A modified ferric reducing antioxidant potential (FRAP) method was used to estimate the radical scavenging potential [49]. We prepared 0.010 M 2,4,6-Tripyridyl-s-triazine (TPTZ), 0.3 M sodium acetate solution at pH 3.6 and 0.02 M FeCl3∙6H2O solutions. The respective samples and standard (Trolox) were dissolved in ethanol in the concentration of 1 mg/mL. The FRAP working solution was prepared on the day of use by mixing sodium acetate buffer, TPTZ and FeCl3∙6H2O solution in the ratio of 10:1:1, respectively. We added 20 µL of sample or standard into the wells of the 96-well plate along with 180 µL of the FRAP reagent. The prepared samples were then incubated for 30 min after which the plate was read at 593 nm using ethanol and FRAP reagent as blank. The FRAP potential was calculated according to the constructed regression equation and expressed as TE g/100 g dried cranberry press residues (n = 5).

4.4.3. ABTS

A modified 2,2′-azino-bis(3-ethylbenzothiazoline-6-sulfonic acid antioxidant) potential (ABTS) method was used to estimate the radical scavenging potential [49]. Phosphate buffer (PBS) was prepared by weighing 0.27 g of KH2PO4, 1.42 g Na2HPO4, 8.18 g NaCl and 0.15 g KCl in 1 L of dem. Water. pH was adjusted to 7.4 with NaOH. ABTS stock solution was prepared in the concentration of 2 mM by dissolving 0.10292 g of ABTS in 100 mL PBS buffer. Potassium persulfate (K2S2O8) solution in the concentration of 70 mM was prepared by weighing out 0.94613 g of K2S2O8 in 50 mL dem. water. Trolox was used as standard in the concentration 1 mg/mL. A day before the ABTS measurements the ABTS+ solution was prepared by reacting 50 mL ABTS stock solution with 200 µL K2S2O8 solution. The ABTS+ solution was then left in the dark for 16 h for the radical to develop. The next day ABTS+ solution was diluted to absorbance 0.800 with PBS buffer and used for the measurements. We mixed 50 µL of sample or standard (1–10 mg/mL) with ABTS+ solution and measured at 734 nm using PBS or sample solvent with ABTS+ as blank. The antioxidative potential was calculated using obtained regression equation and expressed as TE g/100 g dried cranberry press residues (n = 5).
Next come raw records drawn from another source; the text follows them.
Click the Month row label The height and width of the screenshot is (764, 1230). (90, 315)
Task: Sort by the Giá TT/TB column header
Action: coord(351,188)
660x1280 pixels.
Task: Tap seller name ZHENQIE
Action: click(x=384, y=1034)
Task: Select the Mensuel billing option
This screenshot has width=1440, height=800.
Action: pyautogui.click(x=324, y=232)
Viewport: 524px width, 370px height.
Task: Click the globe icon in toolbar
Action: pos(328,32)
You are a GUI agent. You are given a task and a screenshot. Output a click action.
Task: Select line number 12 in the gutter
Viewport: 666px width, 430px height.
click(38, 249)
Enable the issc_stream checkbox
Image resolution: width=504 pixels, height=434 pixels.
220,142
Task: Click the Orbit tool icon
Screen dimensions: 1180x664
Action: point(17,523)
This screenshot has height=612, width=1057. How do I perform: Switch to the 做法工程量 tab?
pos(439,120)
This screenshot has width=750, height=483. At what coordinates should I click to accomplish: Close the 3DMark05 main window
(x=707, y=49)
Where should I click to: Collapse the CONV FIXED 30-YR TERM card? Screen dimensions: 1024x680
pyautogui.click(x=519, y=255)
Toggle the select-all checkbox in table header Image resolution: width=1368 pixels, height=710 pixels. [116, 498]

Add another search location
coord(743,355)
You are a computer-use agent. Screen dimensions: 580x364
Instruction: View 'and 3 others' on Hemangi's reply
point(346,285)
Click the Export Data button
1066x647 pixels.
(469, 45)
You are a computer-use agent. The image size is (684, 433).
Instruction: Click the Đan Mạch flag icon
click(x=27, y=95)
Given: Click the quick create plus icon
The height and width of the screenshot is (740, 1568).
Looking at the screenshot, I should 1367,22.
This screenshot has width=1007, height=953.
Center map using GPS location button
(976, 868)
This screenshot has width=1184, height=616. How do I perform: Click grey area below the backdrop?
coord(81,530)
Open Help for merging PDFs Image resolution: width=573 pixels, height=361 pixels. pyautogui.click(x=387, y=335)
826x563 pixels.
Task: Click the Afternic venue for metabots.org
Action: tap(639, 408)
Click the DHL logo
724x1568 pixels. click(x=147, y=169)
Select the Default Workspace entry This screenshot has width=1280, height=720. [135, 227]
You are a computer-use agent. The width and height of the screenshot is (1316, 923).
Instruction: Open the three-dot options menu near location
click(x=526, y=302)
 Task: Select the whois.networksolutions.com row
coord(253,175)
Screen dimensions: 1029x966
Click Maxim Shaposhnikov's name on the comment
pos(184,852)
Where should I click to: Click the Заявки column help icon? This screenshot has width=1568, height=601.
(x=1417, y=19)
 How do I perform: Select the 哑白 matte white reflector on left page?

4.5. Purification and Fractionation of Cranberry Press Residue Extract

A preparative-scale extraction of cranberry press residues was performed using the optimized extraction conditions (Section 2.2). We extracted 3.0 kg of dried cranberry press residues, which yielded 207.8 g of crude extract with the TPCA concentration 0.89 g/100 g press residues. The extract was concentrated using a rotary evaporator (Heidolph, Schwabach, Germany) and then dissolved to volume (1 L). The dissolved extract was loaded onto a column containing 500 g Amberlite XAD7-HP resin (pre-conditioned with dem-water, 5 CV). After loading, the column was washed with 3 CV dem. water to remove carbohydrates and soluble acids. Non-polar polyphenolic compounds were eluted using ethyl acetate (1 CV) and polar polyphenolics together with anthocyanins were eluted using ethanol acidified with formic acid (5%). Obtained ethyl acetate XAD fraction was then loaded onto Sephadex LH20 resin (pre-conditioned with 3 CV methanol). LH20 resin was first eluted using acidified ethanol, which allowed for the removal of co-pigments and any residual anthocyanins. LH20 resin was then eluted using methanol, which resulted in the removal of polyphenolic substances. LH20 resin was then eluted with 70% acetone, which yielded a procyanidin rich fraction. The procyanidin rich fraction was then loaded onto KP-SIL (silicagel) resin (pre-conditioned with 70% acetone). KP-SIL resin was eluted using an acetone gradient from 70% to 100% acetone. Four distinct bands formed within the column (monitored using UV) and were gathered separately yielding procyanidin fraction 1, 2, 3 and 4. The obtained fractions were then analyzed using LC-ESI-FTICR-MS. The purification process was repeated 3 times.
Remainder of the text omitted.